Provided information:
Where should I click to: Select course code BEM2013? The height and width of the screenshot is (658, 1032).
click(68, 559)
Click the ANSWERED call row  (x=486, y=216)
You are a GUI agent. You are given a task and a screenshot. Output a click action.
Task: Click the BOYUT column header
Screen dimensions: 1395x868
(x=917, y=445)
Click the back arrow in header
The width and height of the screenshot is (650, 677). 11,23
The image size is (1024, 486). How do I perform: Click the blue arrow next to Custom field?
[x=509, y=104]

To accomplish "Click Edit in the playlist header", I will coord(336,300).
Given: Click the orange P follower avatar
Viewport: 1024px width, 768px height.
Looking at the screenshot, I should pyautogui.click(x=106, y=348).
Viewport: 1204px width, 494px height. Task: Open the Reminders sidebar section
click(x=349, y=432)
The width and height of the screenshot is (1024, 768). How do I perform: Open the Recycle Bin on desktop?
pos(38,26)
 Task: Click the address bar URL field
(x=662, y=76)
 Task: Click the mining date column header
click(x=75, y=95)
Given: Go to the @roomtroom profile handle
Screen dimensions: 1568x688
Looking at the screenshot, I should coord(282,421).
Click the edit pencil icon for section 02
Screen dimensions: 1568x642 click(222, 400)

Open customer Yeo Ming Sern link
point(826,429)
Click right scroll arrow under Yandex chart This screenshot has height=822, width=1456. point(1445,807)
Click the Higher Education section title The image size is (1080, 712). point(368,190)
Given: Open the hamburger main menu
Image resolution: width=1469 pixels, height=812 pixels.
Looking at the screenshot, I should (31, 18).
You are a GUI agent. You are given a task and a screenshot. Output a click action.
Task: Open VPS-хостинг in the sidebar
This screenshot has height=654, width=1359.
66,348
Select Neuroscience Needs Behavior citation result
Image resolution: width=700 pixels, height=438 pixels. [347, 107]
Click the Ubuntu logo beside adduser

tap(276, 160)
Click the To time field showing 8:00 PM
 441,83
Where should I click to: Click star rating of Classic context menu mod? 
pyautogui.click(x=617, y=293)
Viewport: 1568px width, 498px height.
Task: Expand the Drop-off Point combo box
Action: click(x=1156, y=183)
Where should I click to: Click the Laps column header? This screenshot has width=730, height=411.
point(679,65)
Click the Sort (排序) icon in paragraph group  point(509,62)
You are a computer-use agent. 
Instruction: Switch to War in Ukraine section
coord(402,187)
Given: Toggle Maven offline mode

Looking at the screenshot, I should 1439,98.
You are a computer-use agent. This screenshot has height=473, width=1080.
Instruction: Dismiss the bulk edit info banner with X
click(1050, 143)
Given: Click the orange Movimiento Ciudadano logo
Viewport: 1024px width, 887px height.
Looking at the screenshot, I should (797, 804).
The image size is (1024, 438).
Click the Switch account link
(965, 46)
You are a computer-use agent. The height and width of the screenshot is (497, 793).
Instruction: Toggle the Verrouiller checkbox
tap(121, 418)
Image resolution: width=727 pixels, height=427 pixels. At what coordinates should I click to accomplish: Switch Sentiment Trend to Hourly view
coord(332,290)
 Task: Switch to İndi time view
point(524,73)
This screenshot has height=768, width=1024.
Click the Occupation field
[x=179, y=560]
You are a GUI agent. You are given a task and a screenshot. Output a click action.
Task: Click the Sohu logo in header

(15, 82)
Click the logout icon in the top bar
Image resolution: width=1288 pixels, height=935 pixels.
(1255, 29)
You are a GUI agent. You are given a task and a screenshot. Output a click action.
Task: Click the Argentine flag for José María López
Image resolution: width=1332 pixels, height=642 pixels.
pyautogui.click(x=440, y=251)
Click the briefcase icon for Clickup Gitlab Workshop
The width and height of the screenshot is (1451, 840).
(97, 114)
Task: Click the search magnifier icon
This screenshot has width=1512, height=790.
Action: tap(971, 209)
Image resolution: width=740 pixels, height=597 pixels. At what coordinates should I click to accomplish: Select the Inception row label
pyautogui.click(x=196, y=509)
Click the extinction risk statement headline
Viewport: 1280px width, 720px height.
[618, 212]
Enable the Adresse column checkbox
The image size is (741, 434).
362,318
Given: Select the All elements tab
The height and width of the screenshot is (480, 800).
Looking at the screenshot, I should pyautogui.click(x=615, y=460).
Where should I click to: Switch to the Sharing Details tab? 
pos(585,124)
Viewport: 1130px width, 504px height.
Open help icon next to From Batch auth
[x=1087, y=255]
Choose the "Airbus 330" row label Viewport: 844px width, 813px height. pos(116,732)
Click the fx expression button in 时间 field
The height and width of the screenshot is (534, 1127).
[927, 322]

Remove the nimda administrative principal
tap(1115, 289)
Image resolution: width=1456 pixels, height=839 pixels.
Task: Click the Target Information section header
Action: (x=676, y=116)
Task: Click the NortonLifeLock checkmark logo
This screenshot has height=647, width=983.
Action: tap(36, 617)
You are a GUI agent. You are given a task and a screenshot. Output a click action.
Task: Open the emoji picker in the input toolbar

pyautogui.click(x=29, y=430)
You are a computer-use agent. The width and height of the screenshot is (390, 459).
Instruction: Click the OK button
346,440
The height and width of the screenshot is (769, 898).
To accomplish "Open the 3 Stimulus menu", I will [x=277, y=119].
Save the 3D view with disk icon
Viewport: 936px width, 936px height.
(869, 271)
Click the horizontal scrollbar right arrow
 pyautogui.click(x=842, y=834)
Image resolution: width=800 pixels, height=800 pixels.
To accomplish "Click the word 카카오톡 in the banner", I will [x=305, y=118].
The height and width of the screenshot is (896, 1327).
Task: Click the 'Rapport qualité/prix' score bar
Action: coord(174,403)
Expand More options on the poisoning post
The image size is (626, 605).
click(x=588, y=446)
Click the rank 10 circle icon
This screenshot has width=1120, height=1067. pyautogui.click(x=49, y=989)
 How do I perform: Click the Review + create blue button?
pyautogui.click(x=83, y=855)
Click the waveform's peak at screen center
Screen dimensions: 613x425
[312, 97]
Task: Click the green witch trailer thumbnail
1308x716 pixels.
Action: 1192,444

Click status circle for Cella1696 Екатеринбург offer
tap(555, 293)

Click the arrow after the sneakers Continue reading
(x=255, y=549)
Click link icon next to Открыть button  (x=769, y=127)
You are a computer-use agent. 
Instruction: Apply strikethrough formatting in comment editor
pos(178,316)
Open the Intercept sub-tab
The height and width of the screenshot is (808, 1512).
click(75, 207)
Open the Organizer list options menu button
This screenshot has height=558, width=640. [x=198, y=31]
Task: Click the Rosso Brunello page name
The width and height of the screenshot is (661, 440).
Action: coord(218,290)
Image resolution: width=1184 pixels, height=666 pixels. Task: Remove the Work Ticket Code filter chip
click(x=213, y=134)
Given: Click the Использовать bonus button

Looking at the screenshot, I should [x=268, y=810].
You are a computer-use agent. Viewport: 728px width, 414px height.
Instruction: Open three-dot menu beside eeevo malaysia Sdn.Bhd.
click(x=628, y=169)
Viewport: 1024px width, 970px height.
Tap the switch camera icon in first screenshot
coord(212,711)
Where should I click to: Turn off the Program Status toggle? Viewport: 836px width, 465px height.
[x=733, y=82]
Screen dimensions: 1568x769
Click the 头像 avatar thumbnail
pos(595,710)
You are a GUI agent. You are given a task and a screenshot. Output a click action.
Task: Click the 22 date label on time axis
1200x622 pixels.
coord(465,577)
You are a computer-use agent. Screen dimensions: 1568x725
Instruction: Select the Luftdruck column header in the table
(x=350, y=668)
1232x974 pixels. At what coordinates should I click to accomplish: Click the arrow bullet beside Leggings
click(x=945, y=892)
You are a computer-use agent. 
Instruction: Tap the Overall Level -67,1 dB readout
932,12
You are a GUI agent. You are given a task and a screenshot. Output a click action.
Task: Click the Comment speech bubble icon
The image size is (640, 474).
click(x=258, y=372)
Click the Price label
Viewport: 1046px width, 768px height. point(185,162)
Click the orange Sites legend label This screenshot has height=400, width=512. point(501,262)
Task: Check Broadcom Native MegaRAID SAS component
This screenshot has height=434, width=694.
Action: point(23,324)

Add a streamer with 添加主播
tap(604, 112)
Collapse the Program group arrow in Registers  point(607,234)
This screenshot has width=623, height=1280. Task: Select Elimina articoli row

What to produce: Every line in the data that holds the string "orange" should be returned.

Result below:
Given: Click the orange P follower avatar
Given: Click the orange Movimiento Ciudadano logo
Click the orange Sites legend label This screenshot has height=400, width=512. point(501,262)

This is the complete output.